A group of children hang out together at

A group of children hang out together at Long Beach's Martin Luther King Jr. Center Thursday evening. The center is one of more than 40 youth social service agencies that had its county funding cut as of Thursday. The program provides annual after-school and summer programs for about 200 children. (July 5, 2012) Credit: Newsday/Danielle Finkelstein

More than 50 Nassau youth social service agencies officially lost their county funding Thursday, but negotiations to restore the funds are expected to resume Friday, according to county officials.

Many of the groups laid off employees and suspended summer programs after receiving notice from County Executive Edward Mangano last month that they would lose a combined $7.3 million in funding, effective Thursday, unless legislative Democrats approved a $41 million borrowing plan. Democrats have declined to approve the borrowing without a legislative redistricting plan that is "fairer" than one the Republicans have submitted.

The groups and their supporters plan to rally Friday in front of the Theodore Roosevelt Legislative and Executive Building in Mineola to protest the cuts.

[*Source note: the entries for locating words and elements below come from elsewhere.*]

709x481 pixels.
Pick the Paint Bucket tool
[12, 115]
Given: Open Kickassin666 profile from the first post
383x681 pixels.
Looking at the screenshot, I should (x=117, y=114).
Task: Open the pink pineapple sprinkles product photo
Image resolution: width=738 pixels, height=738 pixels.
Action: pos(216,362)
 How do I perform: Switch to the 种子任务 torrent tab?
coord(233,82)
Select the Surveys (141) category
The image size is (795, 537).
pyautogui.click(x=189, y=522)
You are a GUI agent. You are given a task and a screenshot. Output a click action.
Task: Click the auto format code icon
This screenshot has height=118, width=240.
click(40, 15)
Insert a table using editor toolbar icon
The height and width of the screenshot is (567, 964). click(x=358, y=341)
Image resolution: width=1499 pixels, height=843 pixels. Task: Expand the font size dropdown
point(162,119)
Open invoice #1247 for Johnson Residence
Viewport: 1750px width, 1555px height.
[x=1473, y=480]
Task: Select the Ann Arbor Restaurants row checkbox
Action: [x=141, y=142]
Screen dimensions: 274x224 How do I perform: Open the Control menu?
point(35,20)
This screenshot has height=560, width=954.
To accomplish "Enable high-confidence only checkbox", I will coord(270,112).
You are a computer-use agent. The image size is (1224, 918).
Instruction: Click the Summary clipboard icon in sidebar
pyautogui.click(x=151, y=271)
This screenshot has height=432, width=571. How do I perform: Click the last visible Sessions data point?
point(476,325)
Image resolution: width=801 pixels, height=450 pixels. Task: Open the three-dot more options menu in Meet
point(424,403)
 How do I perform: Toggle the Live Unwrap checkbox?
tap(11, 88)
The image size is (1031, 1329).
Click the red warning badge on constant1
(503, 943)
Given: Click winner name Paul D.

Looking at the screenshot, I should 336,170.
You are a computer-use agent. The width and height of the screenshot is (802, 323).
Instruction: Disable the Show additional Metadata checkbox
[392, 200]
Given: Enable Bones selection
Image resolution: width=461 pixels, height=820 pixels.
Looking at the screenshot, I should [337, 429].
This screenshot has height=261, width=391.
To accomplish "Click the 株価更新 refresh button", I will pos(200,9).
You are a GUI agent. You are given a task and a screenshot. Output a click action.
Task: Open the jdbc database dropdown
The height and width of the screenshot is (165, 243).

"This is not about kids playing baseball on a Saturday," said Peter Levy, executive director of the Nassau County Youth Services Coalition, which represents nonprofits that provide mental health counseling, after-school tutoring and drug rehabilitation programs. "These are real kids and families with real problems."

At the Long Beach Martin Luther King Jr. Center, which serves some 200 children, a seven-week summer program has been canceled and four counselors were laid off last week.

"What's going to happen to all these children that need a safe, productive environment?" asked James Hodge, chairman of the center's board of directors.

The 53 agencies previously were funded through fines from the county's red-light camera program. But after Democrats repeatedly voted against Mangano's plan to borrow $41 million to pay tax refunds to commercial property owners, Republicans voted to give him unilateral authority to find savings, including defunding the youth groups.

Mangano said in a statement Thursday that the cuts can be avoided if at least three of nine Democrats join the Republican majority in approving his borrowing plan.

Minority Leader Kevan Abrahams (D-Freeport) described his talks with Mangano about the issue this week as "healthy."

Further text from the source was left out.